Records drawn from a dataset
============

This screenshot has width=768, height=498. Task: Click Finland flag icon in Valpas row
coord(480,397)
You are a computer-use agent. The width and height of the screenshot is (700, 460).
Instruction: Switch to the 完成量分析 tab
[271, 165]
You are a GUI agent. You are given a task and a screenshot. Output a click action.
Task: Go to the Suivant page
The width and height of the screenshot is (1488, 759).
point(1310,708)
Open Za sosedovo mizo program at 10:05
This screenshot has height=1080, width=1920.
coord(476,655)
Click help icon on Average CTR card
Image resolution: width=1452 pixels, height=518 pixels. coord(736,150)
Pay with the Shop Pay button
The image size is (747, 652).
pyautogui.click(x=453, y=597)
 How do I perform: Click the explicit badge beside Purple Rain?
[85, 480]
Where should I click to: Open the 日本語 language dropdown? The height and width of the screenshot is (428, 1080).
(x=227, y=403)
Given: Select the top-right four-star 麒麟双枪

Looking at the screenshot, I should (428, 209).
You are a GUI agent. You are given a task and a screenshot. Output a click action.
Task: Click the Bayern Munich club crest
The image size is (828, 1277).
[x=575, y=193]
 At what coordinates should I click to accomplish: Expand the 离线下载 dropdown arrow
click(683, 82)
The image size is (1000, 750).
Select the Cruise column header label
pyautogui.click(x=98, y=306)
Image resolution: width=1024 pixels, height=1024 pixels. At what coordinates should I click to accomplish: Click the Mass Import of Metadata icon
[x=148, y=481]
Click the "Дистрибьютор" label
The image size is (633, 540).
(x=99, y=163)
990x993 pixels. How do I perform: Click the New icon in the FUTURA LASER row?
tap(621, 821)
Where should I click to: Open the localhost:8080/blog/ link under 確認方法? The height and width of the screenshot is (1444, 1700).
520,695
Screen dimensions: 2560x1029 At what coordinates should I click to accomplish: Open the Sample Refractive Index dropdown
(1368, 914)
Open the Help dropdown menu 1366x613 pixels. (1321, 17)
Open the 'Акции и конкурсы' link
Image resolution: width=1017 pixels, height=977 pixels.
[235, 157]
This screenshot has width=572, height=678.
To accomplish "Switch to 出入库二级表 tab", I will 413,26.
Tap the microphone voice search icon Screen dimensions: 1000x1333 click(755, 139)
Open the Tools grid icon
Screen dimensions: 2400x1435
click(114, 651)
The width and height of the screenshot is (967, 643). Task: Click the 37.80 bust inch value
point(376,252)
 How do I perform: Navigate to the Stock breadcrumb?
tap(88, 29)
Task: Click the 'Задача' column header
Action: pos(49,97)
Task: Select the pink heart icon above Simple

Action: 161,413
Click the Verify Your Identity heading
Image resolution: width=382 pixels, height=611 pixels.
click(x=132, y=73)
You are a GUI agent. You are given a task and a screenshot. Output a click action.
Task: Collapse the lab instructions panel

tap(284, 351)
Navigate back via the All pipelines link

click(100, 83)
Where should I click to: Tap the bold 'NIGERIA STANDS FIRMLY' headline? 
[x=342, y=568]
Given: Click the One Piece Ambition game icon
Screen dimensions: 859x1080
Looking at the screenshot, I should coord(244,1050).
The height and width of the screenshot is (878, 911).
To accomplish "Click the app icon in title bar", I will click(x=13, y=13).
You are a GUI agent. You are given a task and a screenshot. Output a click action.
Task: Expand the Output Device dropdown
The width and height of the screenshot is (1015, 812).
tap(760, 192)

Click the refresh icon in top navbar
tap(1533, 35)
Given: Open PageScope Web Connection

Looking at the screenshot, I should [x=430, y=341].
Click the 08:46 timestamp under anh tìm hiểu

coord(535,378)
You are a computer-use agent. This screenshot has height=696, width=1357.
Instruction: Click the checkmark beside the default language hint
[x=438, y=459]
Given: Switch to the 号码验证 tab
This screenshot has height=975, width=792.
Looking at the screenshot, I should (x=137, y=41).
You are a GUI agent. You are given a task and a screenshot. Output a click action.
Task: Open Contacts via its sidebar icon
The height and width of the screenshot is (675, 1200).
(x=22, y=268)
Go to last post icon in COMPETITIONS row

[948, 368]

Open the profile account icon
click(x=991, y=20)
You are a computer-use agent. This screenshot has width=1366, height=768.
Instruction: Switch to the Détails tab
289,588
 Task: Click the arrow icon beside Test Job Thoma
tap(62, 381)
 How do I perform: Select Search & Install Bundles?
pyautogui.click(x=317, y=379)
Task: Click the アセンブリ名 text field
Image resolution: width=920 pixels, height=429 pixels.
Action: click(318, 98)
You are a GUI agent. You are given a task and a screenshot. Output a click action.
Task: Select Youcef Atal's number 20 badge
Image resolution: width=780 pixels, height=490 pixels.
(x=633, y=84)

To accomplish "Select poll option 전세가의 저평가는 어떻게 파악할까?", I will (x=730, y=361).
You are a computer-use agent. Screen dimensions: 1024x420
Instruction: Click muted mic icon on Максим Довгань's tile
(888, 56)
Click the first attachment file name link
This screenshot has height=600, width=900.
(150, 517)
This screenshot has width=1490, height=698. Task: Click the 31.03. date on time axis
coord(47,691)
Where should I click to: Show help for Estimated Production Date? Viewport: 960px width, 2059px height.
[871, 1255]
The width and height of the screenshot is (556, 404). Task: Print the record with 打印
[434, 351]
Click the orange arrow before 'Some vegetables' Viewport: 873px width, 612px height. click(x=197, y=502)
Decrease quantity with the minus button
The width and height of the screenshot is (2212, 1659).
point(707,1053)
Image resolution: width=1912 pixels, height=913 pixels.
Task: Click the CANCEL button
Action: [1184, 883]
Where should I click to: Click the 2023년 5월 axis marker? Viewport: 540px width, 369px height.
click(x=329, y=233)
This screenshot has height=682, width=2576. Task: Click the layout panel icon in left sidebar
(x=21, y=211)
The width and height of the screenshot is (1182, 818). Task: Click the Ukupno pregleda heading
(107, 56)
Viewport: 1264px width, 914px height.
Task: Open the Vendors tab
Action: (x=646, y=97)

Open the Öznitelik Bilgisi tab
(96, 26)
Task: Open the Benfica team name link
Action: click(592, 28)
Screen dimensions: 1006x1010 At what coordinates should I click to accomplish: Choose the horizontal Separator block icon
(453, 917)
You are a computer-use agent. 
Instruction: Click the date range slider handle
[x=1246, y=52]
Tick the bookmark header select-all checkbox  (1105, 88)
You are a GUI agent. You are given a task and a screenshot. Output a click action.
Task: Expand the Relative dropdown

============

Please copy each line of the entries in which the word "will" shows up.

To accomplish "Switch to 出入库二级表 tab", I will 413,26.
To accomplish "Click the app icon in title bar", I will click(x=13, y=13).
To accomplish "Select poll option 전세가의 저평가는 어떻게 파악할까?", I will (x=730, y=361).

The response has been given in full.